En Chicago, nada más llegar, Paul se encuentra -con gran alegría, y con guiño humorístico de complicidad hacia el público- con la misma situación que en New York, resultando evidente que se enfrentará a ella con idénticos métodos, y así de ciudad en ciudad…
Esta película, que incomprensivamente se titula Death Wish -a pesar de que Paul no desea morir, sino matar, y de que no siente ningún impulso suicida-, y que es una muestra inquietante de reaccionarismo selvático, se estrenó en España con el título de El justiciero de la ciudad, hecho que revela claramente la ideología y las intenciones del distribuidor ( como si no bastase con el subjetivismo impuesto por Winner a la película, desde que Paul empieza a matar gente, para que el público apoyase, la conducta del protagonista).
No deja de ser curioso que haya países donde, puestos a prohibir películas, se prohíben Last Tango in Paris, o Tout va bien, por ejemplo, y no Death Wish.
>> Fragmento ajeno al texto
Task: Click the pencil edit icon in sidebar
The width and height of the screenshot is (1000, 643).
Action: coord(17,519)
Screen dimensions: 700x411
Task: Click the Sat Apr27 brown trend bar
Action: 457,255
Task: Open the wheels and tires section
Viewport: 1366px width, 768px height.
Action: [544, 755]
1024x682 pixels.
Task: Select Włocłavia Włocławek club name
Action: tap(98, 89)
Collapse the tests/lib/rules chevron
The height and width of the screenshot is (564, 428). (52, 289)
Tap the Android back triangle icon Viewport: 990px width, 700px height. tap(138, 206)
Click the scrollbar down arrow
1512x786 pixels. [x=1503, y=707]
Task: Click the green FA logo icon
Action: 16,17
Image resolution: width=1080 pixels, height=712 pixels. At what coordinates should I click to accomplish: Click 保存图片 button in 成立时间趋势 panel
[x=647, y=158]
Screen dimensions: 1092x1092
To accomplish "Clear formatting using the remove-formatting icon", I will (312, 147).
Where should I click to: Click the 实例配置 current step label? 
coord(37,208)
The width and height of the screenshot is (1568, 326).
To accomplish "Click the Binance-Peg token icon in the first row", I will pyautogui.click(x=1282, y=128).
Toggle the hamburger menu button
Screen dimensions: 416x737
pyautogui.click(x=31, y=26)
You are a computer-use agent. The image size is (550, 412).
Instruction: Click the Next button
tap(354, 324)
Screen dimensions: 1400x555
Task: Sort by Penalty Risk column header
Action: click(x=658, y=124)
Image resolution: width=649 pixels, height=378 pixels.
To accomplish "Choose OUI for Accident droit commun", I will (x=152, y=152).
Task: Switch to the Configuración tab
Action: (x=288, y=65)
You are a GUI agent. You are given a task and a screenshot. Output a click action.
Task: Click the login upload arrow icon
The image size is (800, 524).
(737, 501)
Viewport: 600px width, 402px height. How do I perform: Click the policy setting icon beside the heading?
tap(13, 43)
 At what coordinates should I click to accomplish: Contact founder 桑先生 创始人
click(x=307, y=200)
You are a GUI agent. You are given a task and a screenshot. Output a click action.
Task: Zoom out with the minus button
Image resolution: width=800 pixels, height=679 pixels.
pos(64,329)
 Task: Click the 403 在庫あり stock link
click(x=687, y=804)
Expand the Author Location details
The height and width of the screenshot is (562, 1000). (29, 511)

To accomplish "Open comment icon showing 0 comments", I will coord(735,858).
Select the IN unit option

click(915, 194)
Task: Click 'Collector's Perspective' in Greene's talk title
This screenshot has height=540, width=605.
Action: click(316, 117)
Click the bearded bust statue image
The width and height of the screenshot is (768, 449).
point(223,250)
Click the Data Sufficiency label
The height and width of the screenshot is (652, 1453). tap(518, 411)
Más que curioso, en realidad, tristemente revelador: vivo en uno de ellos.
(1) Por aquellas fechas, Edward Kennedy y otros senadores estaban tratando de conseguir -sin éxito hasta el momento- que el Congreso de los Estados Unidos aprobase un proyecto de enmienda de la Constitución limitando el derecho a la libre venta y posesión de armas de fuego -derecho más comprensible en 1776 que doscientos años más tarde-, enmienda a la que se ha opuesto siempre el ultraconservador Barry Goldwater, Senador precisamente por Arizona.